■ Short exercise ■
Please answer these questions using the article on Kris Wu's detainment:
(a) Which police body criminally detained Kris Wu on July 31?
(b) According to the July 22 investigation results, who helped Du Meizhu write a few of her blog posts?
(c) Which two brand partners of Kris Wu does the article name?

■ Text shown ■

** BEGIN **

Aftermath of Kris Wu’s Detainment: Wiped Off of Chinese Social Media, Backlash for Former Supporters, JJ Lin and Wilber Pan Getting Dragged into Rumors, and More

Content Warning: The following content may contain references to date rape, drugging, rape, and/or sexual assault.

On July 31, Kris Wu was criminally detained by the Beijing Chaoyang District Police for their ongoing investigation into the allegations that he “lured multiple young women into having sexual relations”. This all started back in June when Kris Wu was spotted by paparazzi reportedly renting out a movie theater for a date with an 18 year old internet celebrity. His studio denied the allegations saying the movie theater infringed on his privacy by releasing pictures and videos of him without his consent and manipulated the clips to not show him and other friends entering and exiting the venue.

The Beginning

These rumors set off a soon to be 19 year old college student, Du Meizhu, to accuse him of cheating on her and ghosting her. What ensued the following month was Du Meizhu declaring full on war accusing Kris Wu and his manager of conspiring under the guise of casting her to be the female lead of a music video, which led her to being allegedly drug raped by him. Du Meizhu also accused Kris Wu of doing the same thing to other underaged girls, including drug rape and gang rape accusations. During this time, other girls came forward with their interactions and experiences with Kris Wu, which sparked the popular “girls help girls” hot trend on Weibo at the time. Kris Wu denied the allegations and threatened to take legal action. He boldly said he would go to prison himself if he was found guilty of the accusations against him.

On July 22, the Beijing Chaoyang District Police released their initial investigation results into the allegations brought forth by Du Meizhu. They confirmed most of Du Meizhu’s story, which she had previously revealed to the public. They also revealed Du Meizhu had the help of a ghostwriter to write a few of her blog posts and that they were both conned by a third party trying to cheat money out of them.

Du Meizhu

The Downfall

At this point, all of Kris Wu’s brand partnerships, including Tencent and Louis Vuitton, had either distanced themselves or terminated their partnership with him. A fan site issued a farewell post to Kris Wu and revealed two incidents she wished to forget. She witnessed his manager adding the contact information of two girls while recording “The Rap of China”. As for the other incident, she claims Kris Wu’s cousin was secretly filming her while hiding behind a tree. Things stayed quiet until the Beijing Chaoyang Police reported that Kris Wu was in their custody for criminal detention and was investigating into the other claims against him involving underaged girls.

** END **

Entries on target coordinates
** BEGIN **

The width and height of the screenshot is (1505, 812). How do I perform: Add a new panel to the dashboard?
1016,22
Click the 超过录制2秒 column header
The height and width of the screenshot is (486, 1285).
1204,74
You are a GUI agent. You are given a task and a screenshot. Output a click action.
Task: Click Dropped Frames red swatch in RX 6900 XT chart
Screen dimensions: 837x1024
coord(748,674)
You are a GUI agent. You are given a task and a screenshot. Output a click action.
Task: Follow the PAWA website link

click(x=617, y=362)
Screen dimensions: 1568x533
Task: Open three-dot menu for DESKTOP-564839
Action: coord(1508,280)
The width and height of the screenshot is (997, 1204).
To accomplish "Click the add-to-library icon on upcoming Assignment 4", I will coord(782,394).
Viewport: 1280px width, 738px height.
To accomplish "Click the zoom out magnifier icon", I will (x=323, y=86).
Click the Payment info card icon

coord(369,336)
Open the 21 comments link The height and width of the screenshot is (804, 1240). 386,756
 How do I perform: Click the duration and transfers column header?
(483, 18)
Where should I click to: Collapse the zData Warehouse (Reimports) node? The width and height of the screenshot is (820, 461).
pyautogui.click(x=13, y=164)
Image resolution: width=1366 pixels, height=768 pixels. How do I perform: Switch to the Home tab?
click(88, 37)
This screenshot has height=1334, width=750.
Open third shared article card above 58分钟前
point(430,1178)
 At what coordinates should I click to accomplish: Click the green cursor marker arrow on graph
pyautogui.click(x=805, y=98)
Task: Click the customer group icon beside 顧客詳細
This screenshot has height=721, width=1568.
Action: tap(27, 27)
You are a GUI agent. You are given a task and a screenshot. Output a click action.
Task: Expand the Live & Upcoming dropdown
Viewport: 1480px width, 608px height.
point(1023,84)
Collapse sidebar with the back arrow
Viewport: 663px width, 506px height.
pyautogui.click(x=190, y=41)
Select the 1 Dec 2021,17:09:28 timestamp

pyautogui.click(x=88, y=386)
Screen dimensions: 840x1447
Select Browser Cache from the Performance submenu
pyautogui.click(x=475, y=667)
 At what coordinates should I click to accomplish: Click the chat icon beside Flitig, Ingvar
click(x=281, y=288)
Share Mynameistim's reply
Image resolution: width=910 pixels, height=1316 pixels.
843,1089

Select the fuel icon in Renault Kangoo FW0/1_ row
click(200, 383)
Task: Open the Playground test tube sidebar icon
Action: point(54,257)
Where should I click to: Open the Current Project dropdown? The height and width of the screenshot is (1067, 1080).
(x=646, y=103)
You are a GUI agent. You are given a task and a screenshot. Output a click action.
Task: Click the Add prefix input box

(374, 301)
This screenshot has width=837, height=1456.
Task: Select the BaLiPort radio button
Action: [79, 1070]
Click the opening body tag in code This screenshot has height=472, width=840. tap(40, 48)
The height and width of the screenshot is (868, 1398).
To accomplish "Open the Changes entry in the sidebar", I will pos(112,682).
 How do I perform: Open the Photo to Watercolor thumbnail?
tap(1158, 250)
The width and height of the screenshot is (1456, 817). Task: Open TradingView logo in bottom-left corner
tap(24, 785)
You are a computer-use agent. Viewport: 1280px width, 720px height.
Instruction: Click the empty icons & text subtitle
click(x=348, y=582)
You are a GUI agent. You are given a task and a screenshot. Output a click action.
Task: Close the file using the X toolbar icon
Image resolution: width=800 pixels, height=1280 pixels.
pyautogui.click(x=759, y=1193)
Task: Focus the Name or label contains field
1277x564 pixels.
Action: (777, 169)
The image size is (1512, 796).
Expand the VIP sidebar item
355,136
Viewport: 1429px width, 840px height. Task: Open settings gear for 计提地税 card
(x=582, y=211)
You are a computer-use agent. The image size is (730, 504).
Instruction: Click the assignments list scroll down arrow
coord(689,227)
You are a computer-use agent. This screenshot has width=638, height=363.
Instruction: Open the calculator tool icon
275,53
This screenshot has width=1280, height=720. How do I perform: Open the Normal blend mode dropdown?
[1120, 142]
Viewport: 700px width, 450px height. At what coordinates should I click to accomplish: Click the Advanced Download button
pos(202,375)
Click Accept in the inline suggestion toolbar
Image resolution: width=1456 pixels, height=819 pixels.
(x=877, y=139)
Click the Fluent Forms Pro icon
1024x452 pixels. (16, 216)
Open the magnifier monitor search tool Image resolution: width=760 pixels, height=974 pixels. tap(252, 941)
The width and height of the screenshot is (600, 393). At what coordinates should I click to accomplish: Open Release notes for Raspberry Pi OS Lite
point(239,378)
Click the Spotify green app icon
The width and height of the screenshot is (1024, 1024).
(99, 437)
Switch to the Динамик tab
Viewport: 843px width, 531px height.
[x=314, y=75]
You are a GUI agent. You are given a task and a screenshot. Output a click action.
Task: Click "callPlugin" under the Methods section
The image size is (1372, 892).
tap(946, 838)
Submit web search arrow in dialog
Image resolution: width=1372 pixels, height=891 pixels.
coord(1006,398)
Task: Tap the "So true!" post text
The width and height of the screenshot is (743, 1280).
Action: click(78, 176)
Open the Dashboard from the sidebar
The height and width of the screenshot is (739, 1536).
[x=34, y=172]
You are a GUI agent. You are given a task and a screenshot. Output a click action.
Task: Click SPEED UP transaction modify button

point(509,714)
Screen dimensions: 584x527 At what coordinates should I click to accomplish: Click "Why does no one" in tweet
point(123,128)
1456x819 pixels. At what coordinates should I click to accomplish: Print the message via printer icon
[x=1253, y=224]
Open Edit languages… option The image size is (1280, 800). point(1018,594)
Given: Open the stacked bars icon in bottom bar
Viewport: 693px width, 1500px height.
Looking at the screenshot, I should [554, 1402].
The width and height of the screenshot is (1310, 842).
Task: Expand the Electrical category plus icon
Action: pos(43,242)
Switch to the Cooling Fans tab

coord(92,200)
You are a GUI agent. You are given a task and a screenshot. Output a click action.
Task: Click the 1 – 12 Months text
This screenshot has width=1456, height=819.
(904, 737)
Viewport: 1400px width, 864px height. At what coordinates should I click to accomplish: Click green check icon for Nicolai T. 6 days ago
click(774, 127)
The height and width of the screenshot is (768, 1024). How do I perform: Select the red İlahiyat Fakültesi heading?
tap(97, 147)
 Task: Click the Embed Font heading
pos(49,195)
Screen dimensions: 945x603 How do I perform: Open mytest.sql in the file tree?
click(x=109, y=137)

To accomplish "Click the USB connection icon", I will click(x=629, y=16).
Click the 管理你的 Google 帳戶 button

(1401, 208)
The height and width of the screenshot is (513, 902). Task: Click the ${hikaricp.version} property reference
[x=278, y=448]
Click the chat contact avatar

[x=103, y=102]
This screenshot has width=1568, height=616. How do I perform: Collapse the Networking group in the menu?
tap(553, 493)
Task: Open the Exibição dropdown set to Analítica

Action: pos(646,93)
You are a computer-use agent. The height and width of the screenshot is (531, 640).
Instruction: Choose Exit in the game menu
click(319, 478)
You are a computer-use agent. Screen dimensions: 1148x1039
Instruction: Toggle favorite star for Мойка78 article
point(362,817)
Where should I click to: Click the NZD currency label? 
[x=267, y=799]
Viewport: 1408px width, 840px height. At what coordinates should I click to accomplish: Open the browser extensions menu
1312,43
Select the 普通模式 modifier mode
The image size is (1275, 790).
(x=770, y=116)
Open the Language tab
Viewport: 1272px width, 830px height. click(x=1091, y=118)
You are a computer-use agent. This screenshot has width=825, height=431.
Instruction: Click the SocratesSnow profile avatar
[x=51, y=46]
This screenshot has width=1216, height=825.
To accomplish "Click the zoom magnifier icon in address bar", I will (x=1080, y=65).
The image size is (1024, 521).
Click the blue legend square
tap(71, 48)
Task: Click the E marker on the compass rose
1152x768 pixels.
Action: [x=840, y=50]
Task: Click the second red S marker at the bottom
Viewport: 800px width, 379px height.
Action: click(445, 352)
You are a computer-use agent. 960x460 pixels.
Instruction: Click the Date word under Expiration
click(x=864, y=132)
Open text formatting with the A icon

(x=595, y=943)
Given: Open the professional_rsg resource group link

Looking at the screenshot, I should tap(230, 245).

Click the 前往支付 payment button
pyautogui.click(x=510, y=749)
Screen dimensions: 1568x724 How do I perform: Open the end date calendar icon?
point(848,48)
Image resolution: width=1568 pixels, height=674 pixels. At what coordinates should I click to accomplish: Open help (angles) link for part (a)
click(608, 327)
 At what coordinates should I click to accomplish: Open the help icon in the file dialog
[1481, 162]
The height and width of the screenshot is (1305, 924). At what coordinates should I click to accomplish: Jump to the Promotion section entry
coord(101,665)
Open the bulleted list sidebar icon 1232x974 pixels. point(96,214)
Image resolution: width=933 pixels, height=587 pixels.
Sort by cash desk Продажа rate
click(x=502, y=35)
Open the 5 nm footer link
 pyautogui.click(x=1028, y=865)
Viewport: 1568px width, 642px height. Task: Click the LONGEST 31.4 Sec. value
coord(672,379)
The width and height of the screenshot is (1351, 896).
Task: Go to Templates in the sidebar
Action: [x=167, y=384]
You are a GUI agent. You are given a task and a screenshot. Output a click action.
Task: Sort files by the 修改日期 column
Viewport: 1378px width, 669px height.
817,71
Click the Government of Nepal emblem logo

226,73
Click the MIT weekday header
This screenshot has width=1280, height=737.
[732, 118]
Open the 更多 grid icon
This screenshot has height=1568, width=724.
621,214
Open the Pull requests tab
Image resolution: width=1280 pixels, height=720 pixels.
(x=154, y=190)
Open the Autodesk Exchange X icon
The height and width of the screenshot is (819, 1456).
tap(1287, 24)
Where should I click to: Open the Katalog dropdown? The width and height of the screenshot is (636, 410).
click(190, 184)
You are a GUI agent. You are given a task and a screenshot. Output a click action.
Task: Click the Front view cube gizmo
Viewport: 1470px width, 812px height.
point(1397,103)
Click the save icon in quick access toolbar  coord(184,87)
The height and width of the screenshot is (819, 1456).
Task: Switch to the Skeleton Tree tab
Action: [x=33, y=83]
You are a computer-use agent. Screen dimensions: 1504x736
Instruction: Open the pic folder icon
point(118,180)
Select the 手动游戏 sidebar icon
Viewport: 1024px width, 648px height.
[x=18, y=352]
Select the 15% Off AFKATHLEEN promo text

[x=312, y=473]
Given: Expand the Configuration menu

** END **

■ Result of this task ■
(a) The Beijing Chaoyang District Police
(b) A ghostwriter
(c) Tencent and Louis Vuitton